(EXERCISE TEXT Opens)

French musicologist and music critic

Jules Léon-Jean Combarieu (4 February 1859 – 4 February 1916) was a French musicologist and music critic.

== Life ==
Like his elder brother, Abel Combarieu (born 30 January 1856 in Cahors) who was to become the Private Secretary of Président de la République Émile Loubet, Jules Combarieu was the son of Henri Combarieu, a printer, and Marie-Louise Salbant, who married in Quercy in 1855. He first studied at la Sorbonne, then in Berlin with Philipp Spitta. He was first a professor of letters at the Lycee de Cahors. In 1894, he received the title of doctor of letters with Les Rapports de la Musique et de la poésie considérées au point de vue de l'expression.

In 1901, Combarieu founded the Revue d'histoire et de critique musicales, which became La Revue musicale in 1904 before merging with the journal of the Société internationale de musique (S.I.M.) in 1912.

(EXERCISE TEXT Closes)

- _HOW TO COMPLETE THIS TASK_
In the text on Jules Combarieu, with whom did he study in Berlin?

(RECORD SET Opens)

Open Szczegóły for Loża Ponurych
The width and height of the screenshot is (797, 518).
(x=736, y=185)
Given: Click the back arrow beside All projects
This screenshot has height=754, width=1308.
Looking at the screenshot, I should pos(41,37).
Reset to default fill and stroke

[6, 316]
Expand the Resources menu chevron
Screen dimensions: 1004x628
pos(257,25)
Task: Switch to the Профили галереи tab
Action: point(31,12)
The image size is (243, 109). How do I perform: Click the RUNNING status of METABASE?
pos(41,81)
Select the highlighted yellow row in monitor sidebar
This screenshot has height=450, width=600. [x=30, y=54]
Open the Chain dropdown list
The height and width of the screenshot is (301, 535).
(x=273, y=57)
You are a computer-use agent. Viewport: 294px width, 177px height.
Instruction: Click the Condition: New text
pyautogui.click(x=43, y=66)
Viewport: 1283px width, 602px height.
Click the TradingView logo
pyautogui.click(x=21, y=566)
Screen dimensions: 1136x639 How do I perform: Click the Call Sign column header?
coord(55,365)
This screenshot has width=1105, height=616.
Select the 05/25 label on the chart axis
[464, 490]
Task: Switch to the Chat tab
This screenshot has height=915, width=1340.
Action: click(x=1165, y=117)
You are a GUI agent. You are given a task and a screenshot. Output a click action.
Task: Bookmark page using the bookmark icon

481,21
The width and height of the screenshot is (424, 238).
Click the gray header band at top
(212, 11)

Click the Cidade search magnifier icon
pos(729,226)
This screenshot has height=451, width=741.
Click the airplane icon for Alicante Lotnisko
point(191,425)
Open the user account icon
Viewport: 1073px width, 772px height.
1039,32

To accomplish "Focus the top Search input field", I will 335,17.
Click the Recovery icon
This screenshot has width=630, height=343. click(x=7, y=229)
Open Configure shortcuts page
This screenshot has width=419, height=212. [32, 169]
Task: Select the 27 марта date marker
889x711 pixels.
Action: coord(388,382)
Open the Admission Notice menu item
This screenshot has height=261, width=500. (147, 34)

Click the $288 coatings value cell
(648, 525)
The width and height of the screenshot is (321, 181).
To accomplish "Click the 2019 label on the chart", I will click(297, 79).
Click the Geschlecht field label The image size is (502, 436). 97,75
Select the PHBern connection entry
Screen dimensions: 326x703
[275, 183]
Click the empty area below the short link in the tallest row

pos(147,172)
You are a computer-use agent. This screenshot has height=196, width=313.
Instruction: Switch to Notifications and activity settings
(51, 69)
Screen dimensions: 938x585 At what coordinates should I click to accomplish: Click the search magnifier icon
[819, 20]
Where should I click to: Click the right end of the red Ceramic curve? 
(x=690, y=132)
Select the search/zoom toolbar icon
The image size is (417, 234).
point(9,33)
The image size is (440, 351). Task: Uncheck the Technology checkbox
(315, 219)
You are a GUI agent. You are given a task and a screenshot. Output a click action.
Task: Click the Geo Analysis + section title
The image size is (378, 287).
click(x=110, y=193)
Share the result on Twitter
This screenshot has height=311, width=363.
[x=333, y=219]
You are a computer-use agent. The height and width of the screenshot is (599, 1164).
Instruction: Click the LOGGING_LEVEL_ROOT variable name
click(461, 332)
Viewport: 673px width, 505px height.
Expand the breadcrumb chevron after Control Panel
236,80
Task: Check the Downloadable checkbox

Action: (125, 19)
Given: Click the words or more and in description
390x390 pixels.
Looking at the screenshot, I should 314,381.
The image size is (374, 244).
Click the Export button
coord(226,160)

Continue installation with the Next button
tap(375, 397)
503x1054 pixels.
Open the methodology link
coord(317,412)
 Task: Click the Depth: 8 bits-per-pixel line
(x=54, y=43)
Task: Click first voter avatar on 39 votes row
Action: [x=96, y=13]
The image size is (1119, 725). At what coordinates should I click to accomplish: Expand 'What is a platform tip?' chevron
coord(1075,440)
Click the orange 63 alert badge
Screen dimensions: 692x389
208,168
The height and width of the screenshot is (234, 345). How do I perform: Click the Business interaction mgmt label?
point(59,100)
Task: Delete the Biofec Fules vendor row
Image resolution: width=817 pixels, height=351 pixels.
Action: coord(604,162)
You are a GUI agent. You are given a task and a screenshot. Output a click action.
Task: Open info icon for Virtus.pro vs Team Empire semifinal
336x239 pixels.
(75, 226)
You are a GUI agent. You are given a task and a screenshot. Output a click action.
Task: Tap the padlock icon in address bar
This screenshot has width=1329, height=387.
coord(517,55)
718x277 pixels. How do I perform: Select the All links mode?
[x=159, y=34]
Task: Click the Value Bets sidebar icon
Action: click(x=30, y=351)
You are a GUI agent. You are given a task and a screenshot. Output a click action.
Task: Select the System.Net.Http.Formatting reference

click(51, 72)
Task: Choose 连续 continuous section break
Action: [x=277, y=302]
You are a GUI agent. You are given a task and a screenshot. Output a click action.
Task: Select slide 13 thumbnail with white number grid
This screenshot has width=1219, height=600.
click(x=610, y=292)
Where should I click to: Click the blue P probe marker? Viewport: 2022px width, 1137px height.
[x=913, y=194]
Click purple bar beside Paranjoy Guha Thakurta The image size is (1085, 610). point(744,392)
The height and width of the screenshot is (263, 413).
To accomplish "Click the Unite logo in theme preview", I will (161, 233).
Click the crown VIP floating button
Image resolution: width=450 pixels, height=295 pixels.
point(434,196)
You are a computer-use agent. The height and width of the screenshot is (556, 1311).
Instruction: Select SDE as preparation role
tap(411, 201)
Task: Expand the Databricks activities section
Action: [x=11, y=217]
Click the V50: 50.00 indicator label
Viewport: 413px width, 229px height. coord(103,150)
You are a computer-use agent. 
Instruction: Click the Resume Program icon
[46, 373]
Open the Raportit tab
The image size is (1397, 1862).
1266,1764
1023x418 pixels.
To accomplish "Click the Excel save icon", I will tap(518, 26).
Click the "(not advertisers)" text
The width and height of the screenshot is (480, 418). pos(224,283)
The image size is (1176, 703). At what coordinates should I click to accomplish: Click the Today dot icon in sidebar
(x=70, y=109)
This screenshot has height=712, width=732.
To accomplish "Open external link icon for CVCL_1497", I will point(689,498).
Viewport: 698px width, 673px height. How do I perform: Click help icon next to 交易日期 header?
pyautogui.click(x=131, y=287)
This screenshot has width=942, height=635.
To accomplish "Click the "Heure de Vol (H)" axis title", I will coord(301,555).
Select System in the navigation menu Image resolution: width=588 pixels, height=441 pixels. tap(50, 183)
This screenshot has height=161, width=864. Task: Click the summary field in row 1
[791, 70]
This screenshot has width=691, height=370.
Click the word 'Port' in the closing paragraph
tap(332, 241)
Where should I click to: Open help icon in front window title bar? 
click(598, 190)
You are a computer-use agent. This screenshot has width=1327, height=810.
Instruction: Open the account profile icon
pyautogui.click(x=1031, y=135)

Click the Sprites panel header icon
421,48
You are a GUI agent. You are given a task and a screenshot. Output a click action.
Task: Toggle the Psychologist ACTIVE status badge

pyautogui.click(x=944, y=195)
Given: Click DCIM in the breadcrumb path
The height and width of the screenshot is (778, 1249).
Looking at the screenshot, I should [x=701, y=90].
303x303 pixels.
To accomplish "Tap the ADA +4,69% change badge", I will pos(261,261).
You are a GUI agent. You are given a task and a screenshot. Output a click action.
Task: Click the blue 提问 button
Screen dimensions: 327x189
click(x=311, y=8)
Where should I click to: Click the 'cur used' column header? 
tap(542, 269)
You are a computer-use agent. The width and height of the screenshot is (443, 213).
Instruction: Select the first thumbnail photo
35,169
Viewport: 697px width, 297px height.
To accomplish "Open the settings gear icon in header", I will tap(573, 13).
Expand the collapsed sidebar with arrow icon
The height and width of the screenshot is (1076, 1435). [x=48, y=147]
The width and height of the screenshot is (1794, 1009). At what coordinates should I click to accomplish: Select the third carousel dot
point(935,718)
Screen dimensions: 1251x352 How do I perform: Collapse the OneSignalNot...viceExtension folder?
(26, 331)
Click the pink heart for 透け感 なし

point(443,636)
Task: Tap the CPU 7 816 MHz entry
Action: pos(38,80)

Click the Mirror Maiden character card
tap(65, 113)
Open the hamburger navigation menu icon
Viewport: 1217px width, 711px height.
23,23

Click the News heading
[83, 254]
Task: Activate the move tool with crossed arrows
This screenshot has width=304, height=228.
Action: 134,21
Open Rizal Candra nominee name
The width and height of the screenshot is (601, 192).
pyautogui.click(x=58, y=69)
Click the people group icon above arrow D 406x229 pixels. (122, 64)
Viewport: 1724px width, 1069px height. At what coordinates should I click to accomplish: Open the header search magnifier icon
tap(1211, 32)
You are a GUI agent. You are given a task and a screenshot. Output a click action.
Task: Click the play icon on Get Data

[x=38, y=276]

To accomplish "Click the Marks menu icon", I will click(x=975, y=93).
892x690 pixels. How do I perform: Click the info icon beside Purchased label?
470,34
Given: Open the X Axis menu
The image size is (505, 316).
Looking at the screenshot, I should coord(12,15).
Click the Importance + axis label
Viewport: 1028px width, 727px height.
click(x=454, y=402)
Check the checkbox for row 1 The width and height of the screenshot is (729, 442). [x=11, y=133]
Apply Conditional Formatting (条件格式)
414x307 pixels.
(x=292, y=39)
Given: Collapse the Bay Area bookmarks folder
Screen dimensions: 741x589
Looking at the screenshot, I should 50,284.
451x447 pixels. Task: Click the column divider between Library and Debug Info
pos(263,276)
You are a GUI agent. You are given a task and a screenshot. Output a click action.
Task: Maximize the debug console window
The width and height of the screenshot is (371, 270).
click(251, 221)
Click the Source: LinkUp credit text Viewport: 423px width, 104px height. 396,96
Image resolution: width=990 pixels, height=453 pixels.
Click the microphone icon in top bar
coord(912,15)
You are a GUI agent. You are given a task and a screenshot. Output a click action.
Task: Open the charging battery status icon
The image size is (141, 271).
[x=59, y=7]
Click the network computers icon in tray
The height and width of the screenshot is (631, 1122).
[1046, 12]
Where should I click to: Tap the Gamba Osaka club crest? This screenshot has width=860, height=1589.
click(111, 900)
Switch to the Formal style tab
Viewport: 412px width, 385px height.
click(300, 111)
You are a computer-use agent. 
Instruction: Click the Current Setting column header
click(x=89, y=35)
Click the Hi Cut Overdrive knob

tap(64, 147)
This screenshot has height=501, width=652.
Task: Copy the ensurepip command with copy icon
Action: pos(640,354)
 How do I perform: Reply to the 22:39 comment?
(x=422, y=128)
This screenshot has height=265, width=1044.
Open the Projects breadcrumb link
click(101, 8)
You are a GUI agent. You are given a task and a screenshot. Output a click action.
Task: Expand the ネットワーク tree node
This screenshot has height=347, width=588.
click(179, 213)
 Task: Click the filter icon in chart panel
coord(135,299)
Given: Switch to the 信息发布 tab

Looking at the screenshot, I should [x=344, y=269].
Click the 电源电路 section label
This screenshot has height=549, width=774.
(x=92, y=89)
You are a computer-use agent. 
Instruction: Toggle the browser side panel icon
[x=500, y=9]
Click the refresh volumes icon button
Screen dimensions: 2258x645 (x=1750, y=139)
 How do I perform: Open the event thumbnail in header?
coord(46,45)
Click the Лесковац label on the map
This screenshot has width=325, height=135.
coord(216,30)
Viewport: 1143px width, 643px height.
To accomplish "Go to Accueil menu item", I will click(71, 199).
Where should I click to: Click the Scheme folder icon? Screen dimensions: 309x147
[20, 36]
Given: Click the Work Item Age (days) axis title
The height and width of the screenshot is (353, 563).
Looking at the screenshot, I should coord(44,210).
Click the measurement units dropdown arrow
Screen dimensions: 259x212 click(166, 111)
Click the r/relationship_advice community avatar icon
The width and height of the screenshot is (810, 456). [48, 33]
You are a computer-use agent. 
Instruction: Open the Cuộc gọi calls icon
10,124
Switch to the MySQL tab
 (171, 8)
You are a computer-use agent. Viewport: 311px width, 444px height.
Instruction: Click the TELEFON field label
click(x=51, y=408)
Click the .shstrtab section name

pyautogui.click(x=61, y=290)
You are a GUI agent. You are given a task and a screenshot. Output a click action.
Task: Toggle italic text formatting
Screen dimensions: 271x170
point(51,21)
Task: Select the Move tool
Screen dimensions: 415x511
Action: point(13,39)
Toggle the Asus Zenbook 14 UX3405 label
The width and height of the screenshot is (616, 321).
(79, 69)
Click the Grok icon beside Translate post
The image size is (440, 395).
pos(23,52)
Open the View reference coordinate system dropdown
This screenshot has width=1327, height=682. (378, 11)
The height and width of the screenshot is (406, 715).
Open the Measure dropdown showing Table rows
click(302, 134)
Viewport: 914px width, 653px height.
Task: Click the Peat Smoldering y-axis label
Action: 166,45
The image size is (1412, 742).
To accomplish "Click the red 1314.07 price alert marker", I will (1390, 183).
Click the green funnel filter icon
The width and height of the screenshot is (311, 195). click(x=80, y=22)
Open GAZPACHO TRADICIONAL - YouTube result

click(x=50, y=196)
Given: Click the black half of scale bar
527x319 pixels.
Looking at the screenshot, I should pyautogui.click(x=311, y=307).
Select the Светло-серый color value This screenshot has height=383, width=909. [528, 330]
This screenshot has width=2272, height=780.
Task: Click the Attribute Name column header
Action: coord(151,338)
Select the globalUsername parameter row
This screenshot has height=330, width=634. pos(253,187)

(RECORD SET Closes)

- _RESULT OF THIS TASK_
Philipp Spitta